[SOURCE MATERIAL]

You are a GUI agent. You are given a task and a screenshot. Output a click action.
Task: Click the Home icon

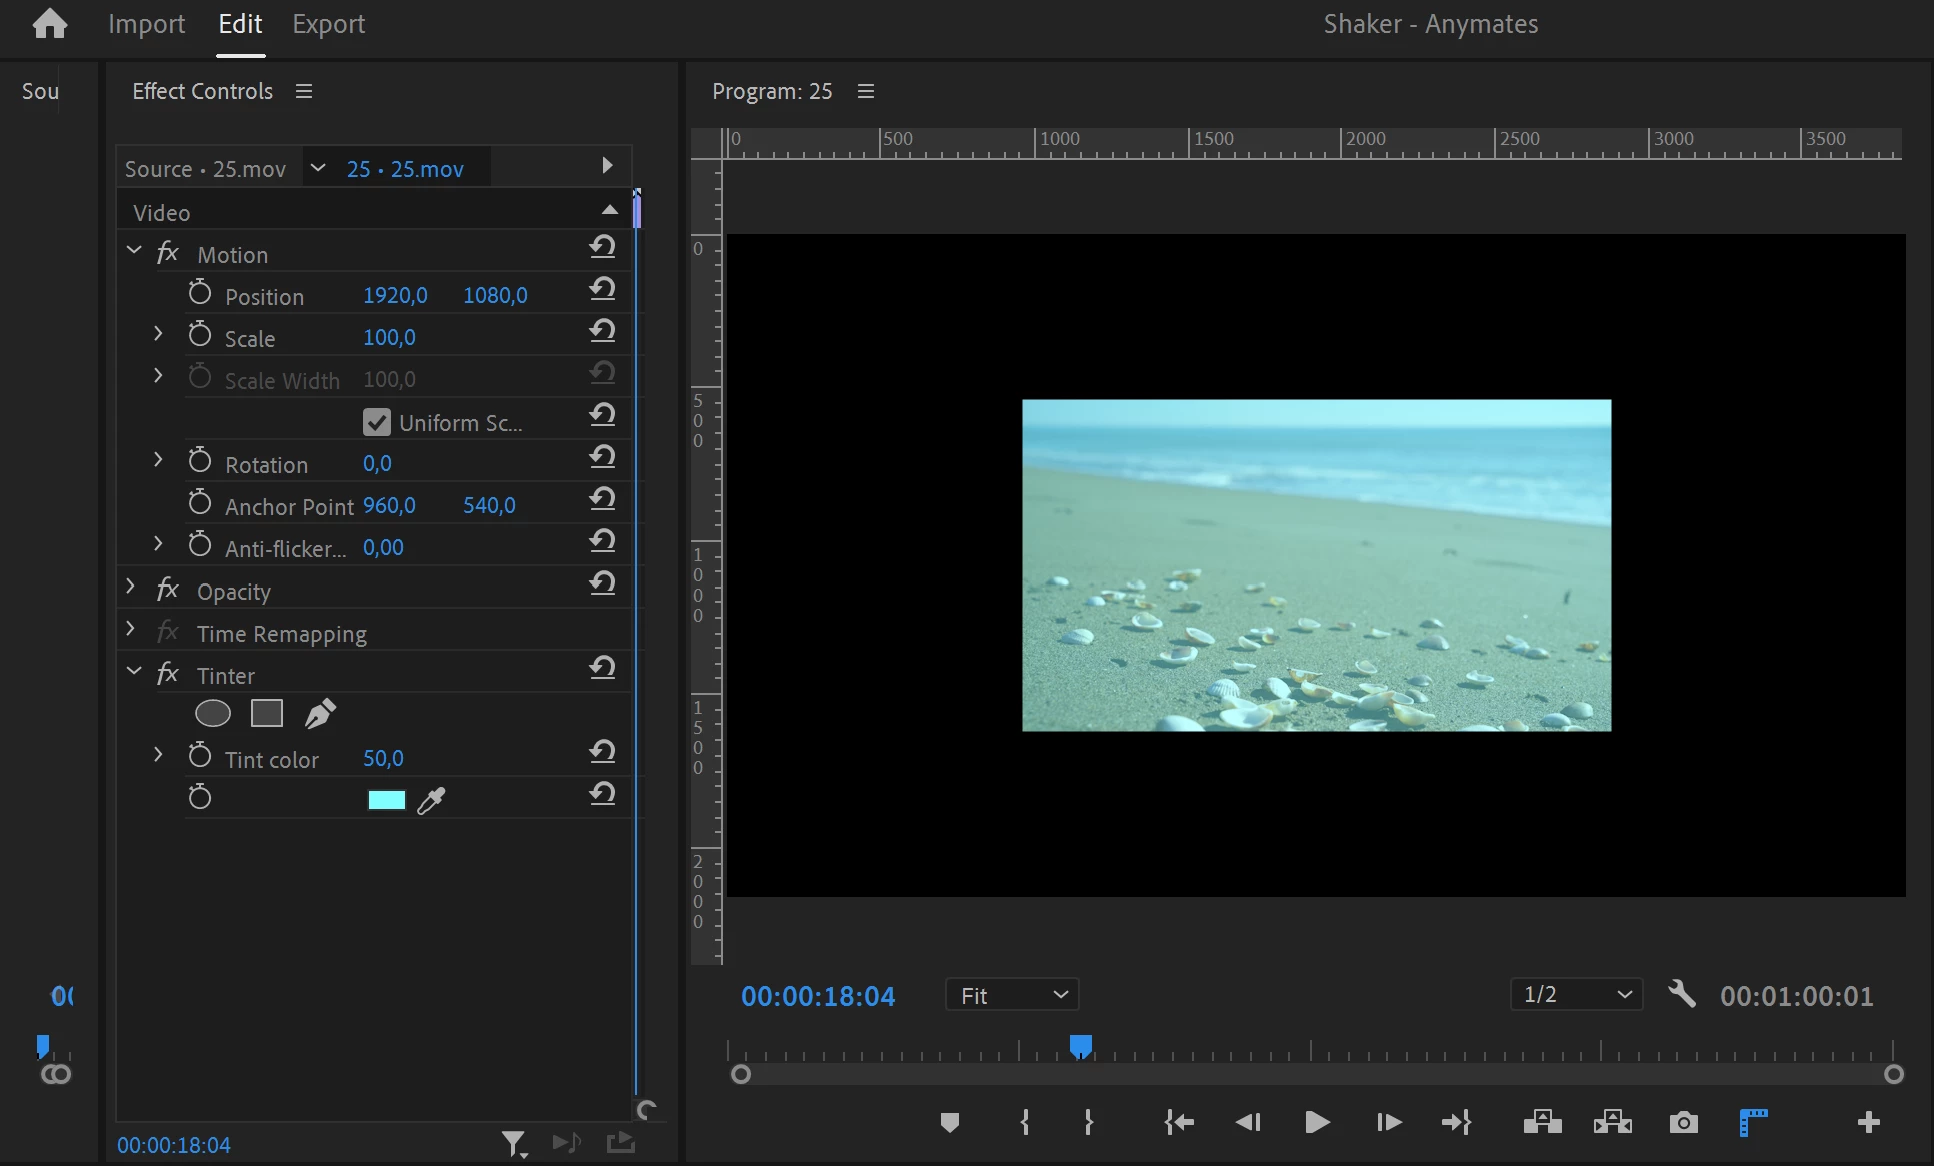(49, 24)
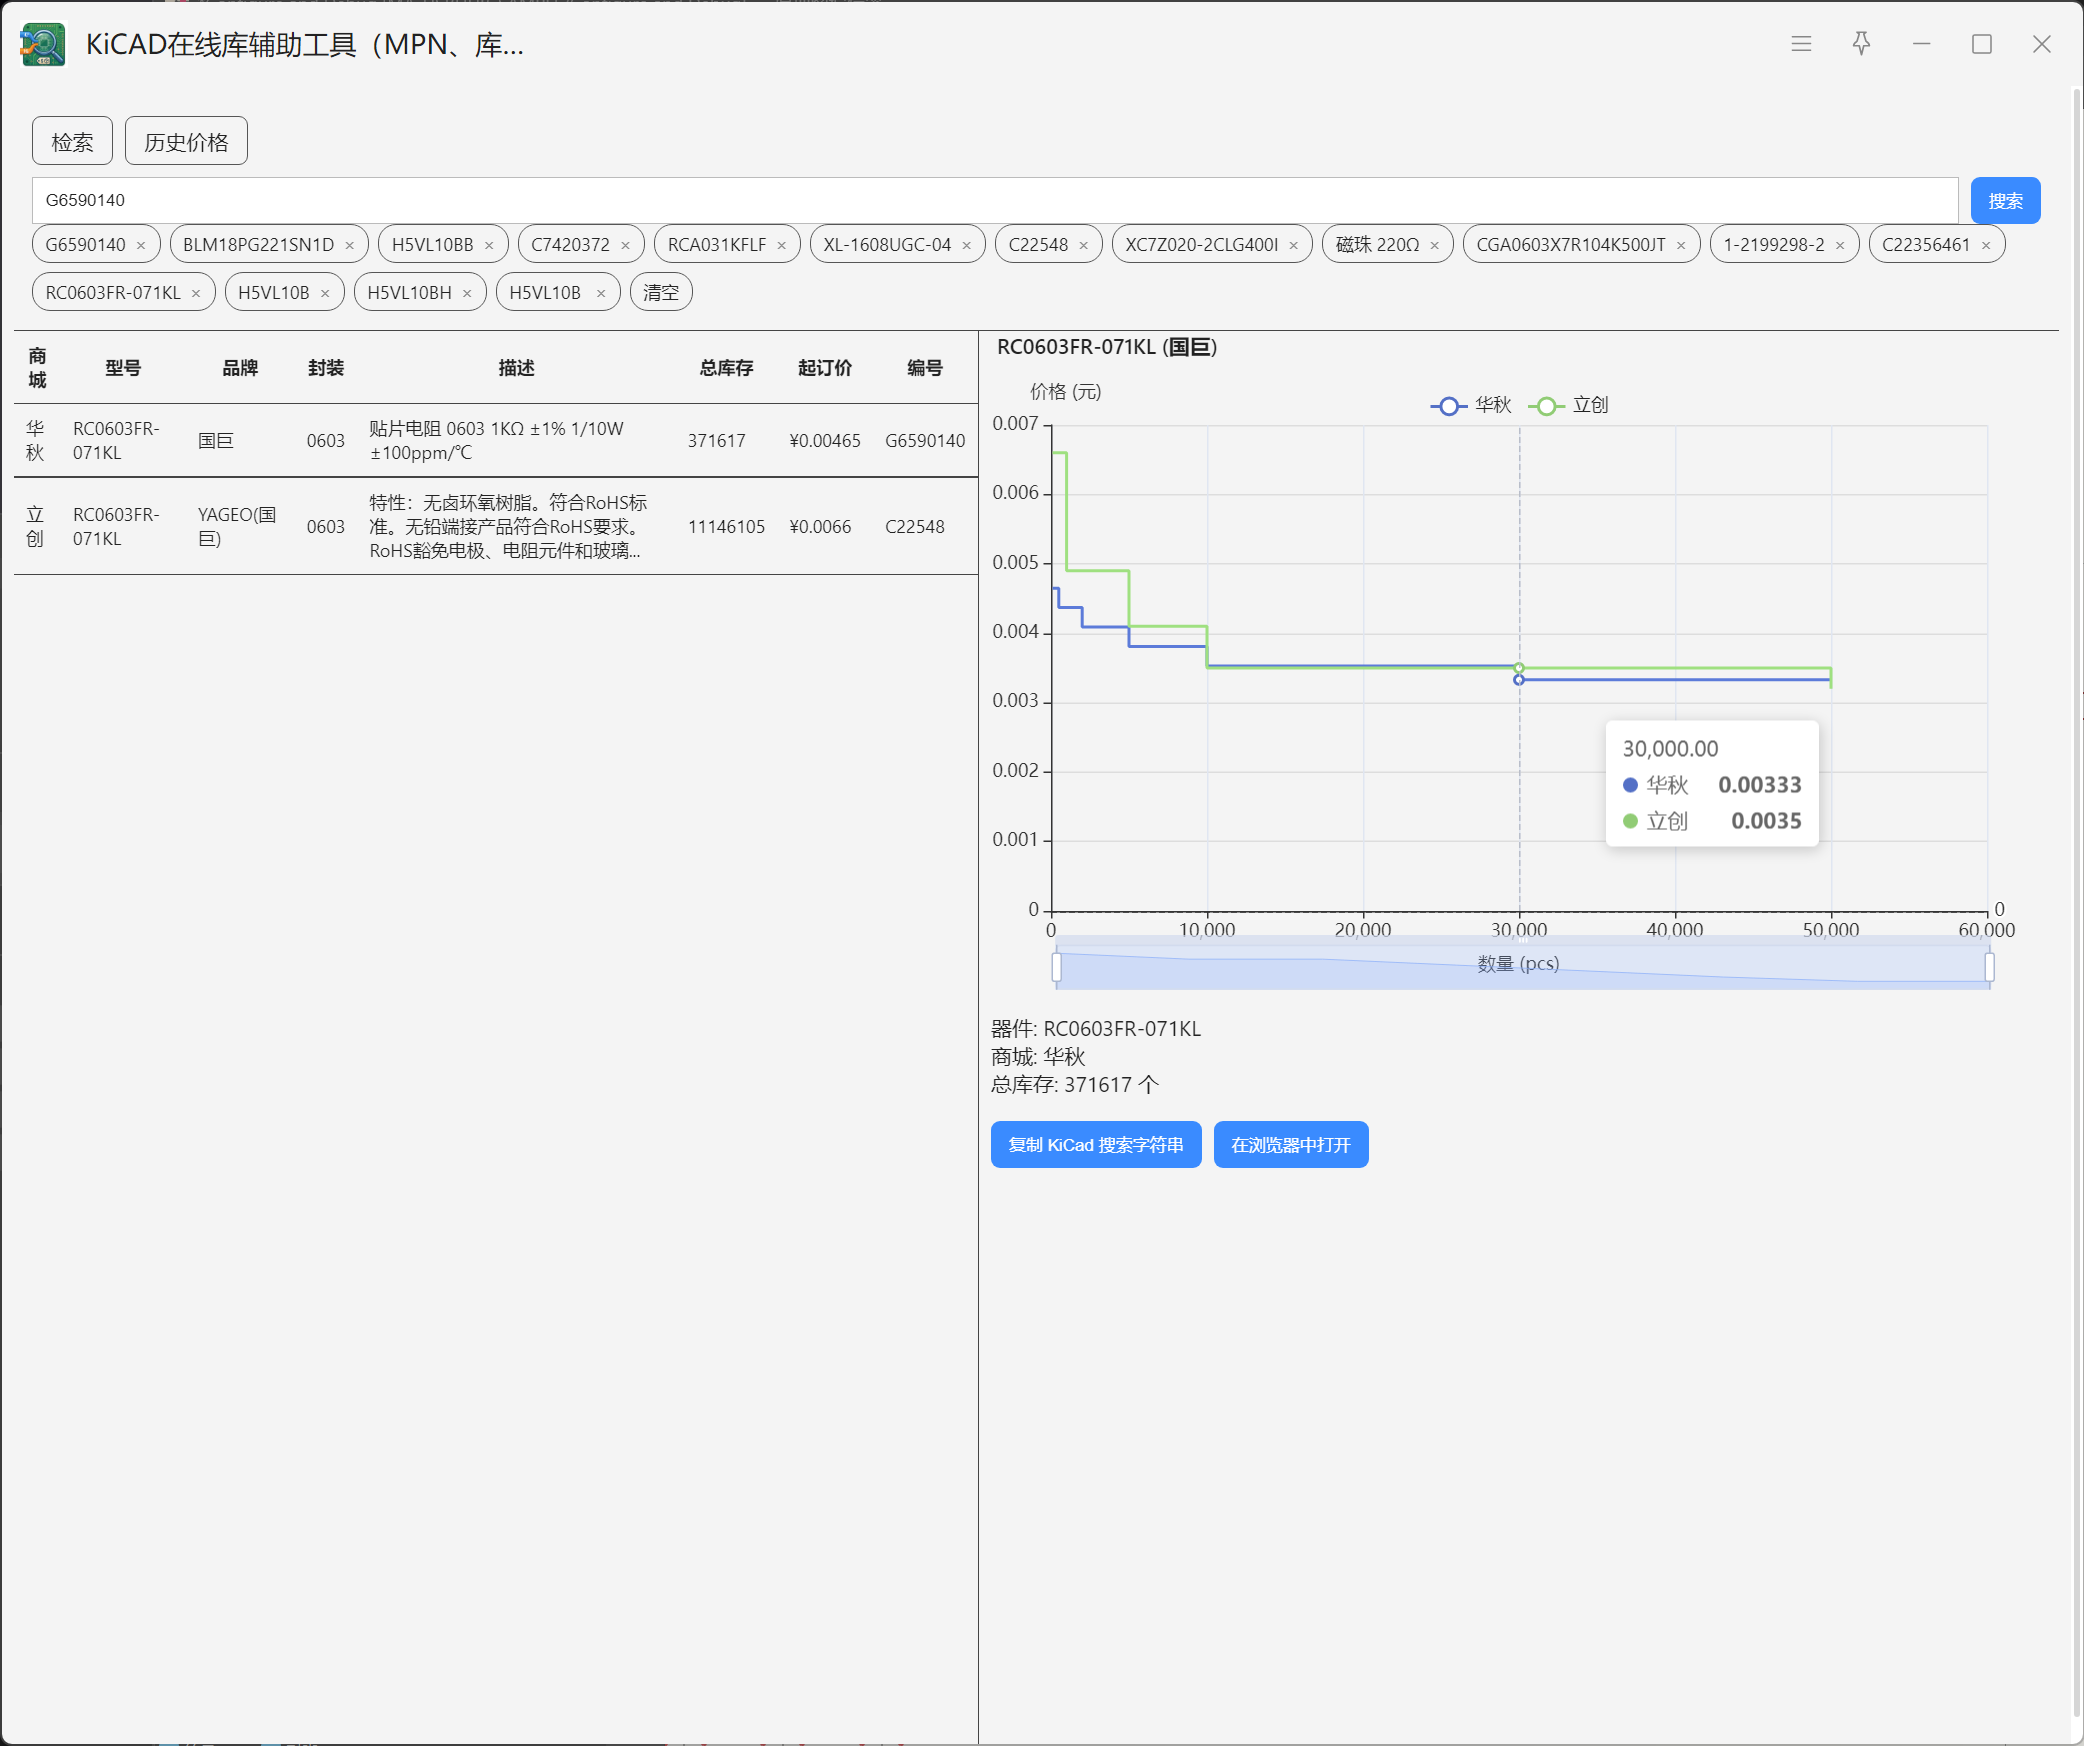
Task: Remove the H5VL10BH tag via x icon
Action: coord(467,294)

[/SOURCE MATERIAL]

A verbatim copy of every entry is wanted; the pictures stay out of it.

EXERCISE RESULT –
You are a GUI agent. You are given a task and a screenshot. Output a click action.
Task: Click the Home icon

(49, 24)
Task: Remove the H5VL10BH tag via x icon
Action: coord(467,294)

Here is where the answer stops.